>> begin Passage shown

Asia Time Online - Daily News

Greater China

Mar 28, 2008

Tibet, China and the West: Back to stereotypes
By Kent Ewing

HONG KONG - For China watchers who hope that mutual understanding and tolerance between Beijing and its Western counterparts will both broaden and deepen as China's international coming-out party - the Summer Olympic Games - approaches, the riots in Tibet have proved a sobering disappointment. And for all those hoping that the Beijing Olympics will not be politicized - it's too late, they already have been.

Once again, Chinese and Western leaders have shown us that when things get really tough in China - and the separatist-inspired riots targeting not just the central government but also innocent Han Chinese now living in Tibet and nearby provinces qualify as just that - both parties revert depressingly to form.

The Chinese government has attacked the Western media, the Dalai Lama and all those taking part in the protests in language reminiscent of the Cultural Revolution while Western powers, led by Speaker of the US House of Representatives Nancy Pelosi, have used the violence in Tibet as yet another excuse to demonize China's leaders.

Where we go from here is crucial for both sides, and China clearly has a plan: control Tibet and welcome the world to a peaceful, orderly and, yes, more open China for the Games. "Give us a break," the rising but troubled country all but cries out to the world. "Let us find our own way," pleas the nation of 1.3 billion. But is anybody in the West listening?

>> end Passage shown
>> begin Collected data

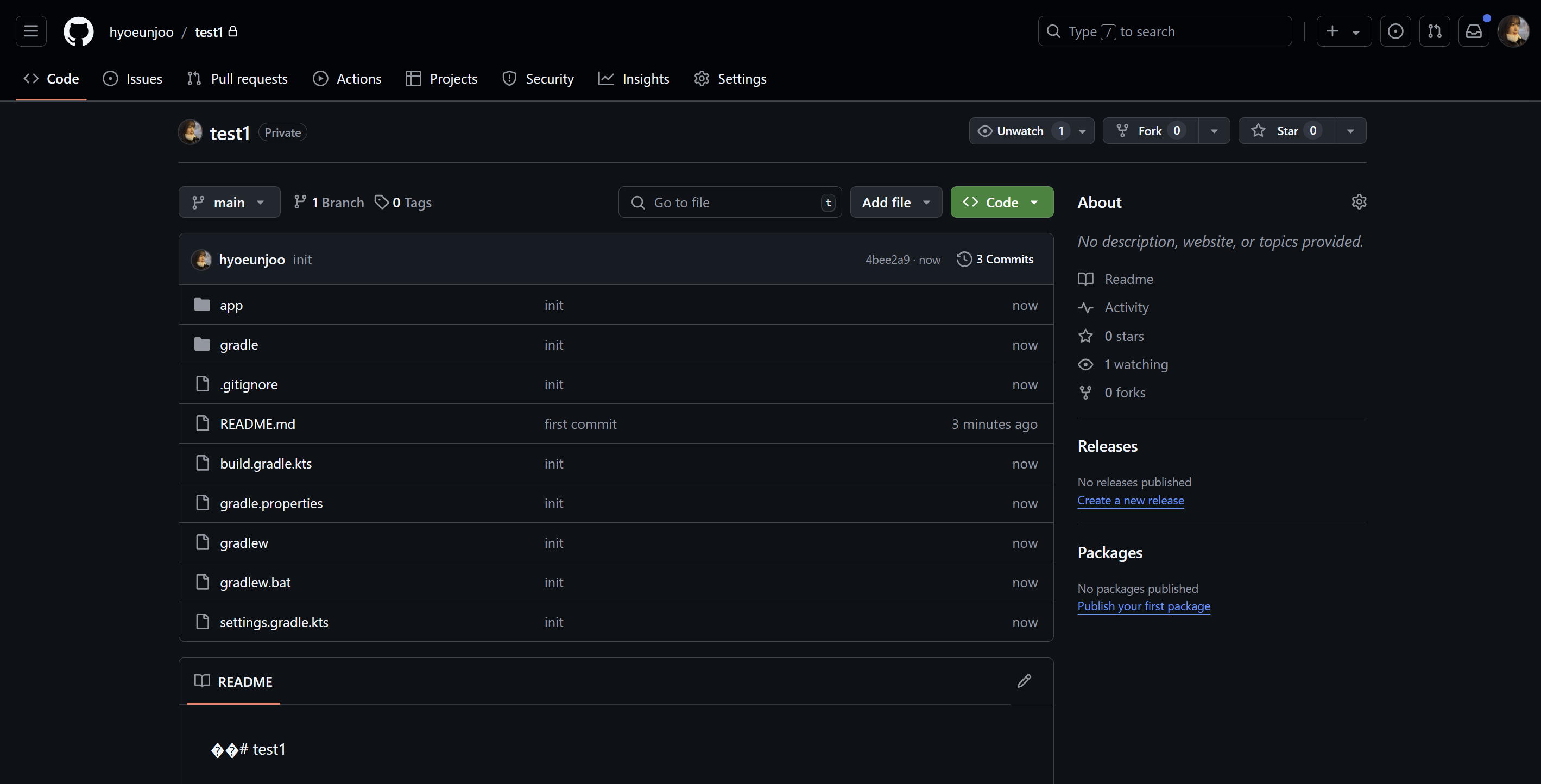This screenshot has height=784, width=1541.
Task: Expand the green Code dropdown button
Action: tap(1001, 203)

>> end Collected data

▸ **Exercise set**
A. Translate this sentence from the Tibet and Olympics article into Spanish: "Where we go from here is crucial for both sides, and China clearly has a plan: control Tibet and welcome the world to a peaceful, orderly and, yes, more open China for the Games."
B. Carry the article on Tibet, China and the West further, picking up after its final sentence.

▸ **Outputs**
A. El rumbo que se tome a partir de ahora es crucial para ambas partes, y China tiene claramente un plan: controlar el Tíbet y dar la bienvenida al mundo a una China pacífica, ordenada y, sí, más abierta para los Juegos.

B.
Western-inspired protesters, not to mention election-year politics in the largely China-ignorant United States, could very well derail the Chinese plan. Let's hope not. China has earned - and should be granted - its international debut at the Olympics, which can serve not only as a grand entertainment for the sporting world but also as an education to the ignorant about the daunting challenges it faces as a still-developing nation with its massive population. Meanwhile, however, Chinese leaders need to drop the throwback language of Mao Zedong and truly engage the West.

The trouble in Tibet reportedly started with a protest on March 10, the anniversary of a failed 1959 Tibetan uprising against Chinese rule, at Tibet's most sacred shrine, the Jokhang Temple in the capital of Lhasa. After riots broke out in the Tibetan capital on March 14, Tibet's China-appointed governor, Champa Phuntsok, got the rhetorical ball rolling for Beijing, denouncing the protestors as a "small group of separatists and criminals" and threatening harsh penalties for those who did not turn themselves in by a deadline established last week.

"No country would allow those offenders or criminals to escape the arm of justice, and China is no exception," said Champa Phuntsok, an ethnic Tibetan.

Foreign Ministry spokesman Liu Jianchao went a step further, characterizing the protests as "atrocities of the Tibetan independence forces" revealing "the hypocrisy and deceit of [their] peace and non-violence propaganda".

In case anyone was wondering to whom Liu had referred, Premier Wen Jiabao clarified in remarks of his own. "There is ample fact and we also have plenty of evidence proving that this incident was organized, premeditated, masterminded and incited by the Dalai clique," the premier said at a televised news conference on March 18.

Before that, the Dalai Lama, Tibet's spiritual leader, had condemned China's crackdown on the protesters as part of the ongoing "cultural genocide" perpetrated by Beijing in Tibet, an autonomous region that he fled during the 1959 insurrection for exile in India. Chinese leaders have seized on the violence in Tibet, the worst in 20 years, as another opportunity to vilify the Dalai Lama, whom they regard as a dangerous "splittist". The Dalai Lama has employed some incendiary language of his own, but has also repeatedly called for peace in the region and made a point of supporting the Beijing Olympics despite the crackdown.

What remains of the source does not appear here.